Where’s the justice in Steubenville?

For the past seven months, the country has been divided and outraged regarding a Steubenville, Ohio rape case involving two star football players from the local high school.  On Aug. 11, 2012, Trent Mays and Ma’lik Richmond digitally raped an unnamed 16-year-old girl who, just moments before, had lain in the street, clad only in shorts and a bra, vomiting while boys offered each other three dollars to urinate on her.  

What is perhaps even more disturbing than the facts that these boys raped this girl then bragged to their friends via pictures and text messages is that three of the boys’ friends, two of whom took video or pictures of the rape, received no punishment whatsoever on account of testifying against Mays and Richmond. According to the Columbus, Ohio Dispatch, “One witness, Evan Westlake, 18, testified that he didn’t step in to stop the defendants because he wasn’t sure that what he saw was a sexual assault,”  despite the fact that the girl, “lay motionless on the floor as the sex acts occurred.”

Are you kidding me?  You watch as a nearly comatose, motionless girl is being digitally raped, as her attackers try to force her to perform oral sex, and you think it’s consensual, as the defense tried to portray?  

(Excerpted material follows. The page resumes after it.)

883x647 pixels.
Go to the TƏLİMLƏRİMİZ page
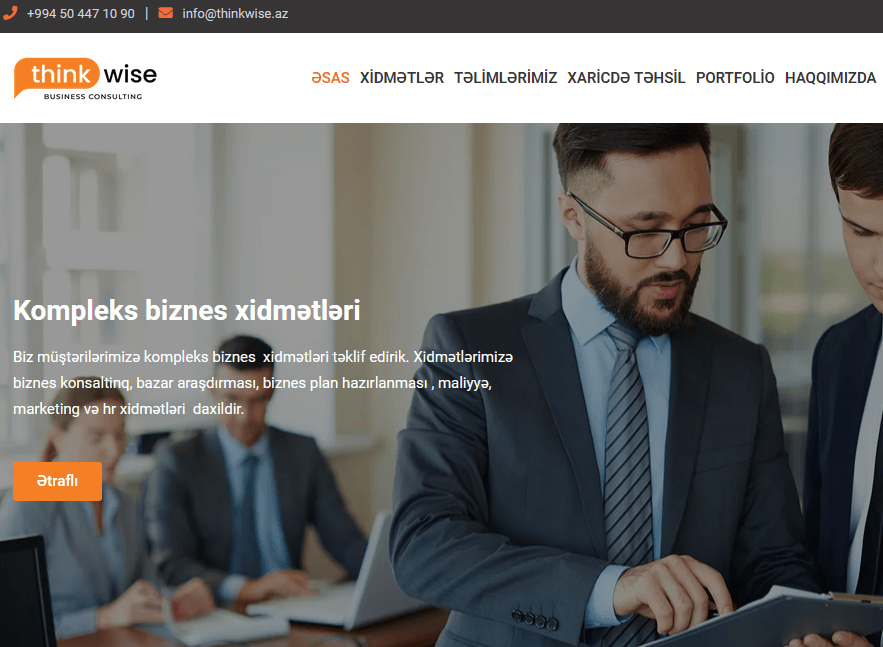(x=506, y=78)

Everything about this case disgusts me, not the least of which being that, according to CNN.com, “Mays was sentenced to a minimum of two years in a juvenile correctional facility. Richmond was sentenced to a minimum of one year, but like Mays, he could be in detention until he is 21,” which is a far too lenient punishment.  In addition, the two boys who took video and pictures of the girl’s degradation will suffer no legal consequences, simply because they agreed to testify.

My question to you is: “Where’s the justice in that?”

I understand that Mays and Richmond are just teens, with their whole lives ahead of them, and that one night of disgusting, degrading, downright dumb decisions ruined life as they knew it and put their entire futures in jeopardy.  However, they are not the victims in this case, as many in the town of Steubenville and some football fans nationwide are choosing to believe.  No, the real victim is the poor girl who was forced to endure digital penetration while she was too intoxicated to object, the girl who suffered a flurry of texts, pictures and rumors that have ruined her reputation, the girl whose only saving grace that night is that no one took the three-dollar pee-on-the-drunk-girl dare.

For the boys, their humiliation is over, now that the trial and sentencing are complete.  For the true victim, the girl, the nightmare continues, with Good Morning America reporting a 16-year-old girl was charged with aggravated menacing for allegedly threatening the life of the victim via Twitter, and a 15-year-old was charged with menacing for allegedly threatening bodily harm via Facebook.  

When did athletes become gods in our society?  When did committing a crime become okay so long as you were a rock star in your sport?  Cases like this one, in addition to those involving Penn State and Duke’s lacrosse team, really make you wonder what our legal system is allowing our society to come to, when the roles of victims and perpetrators are allowed to blur and reverse and when witnesses get off scot-free just because they testify.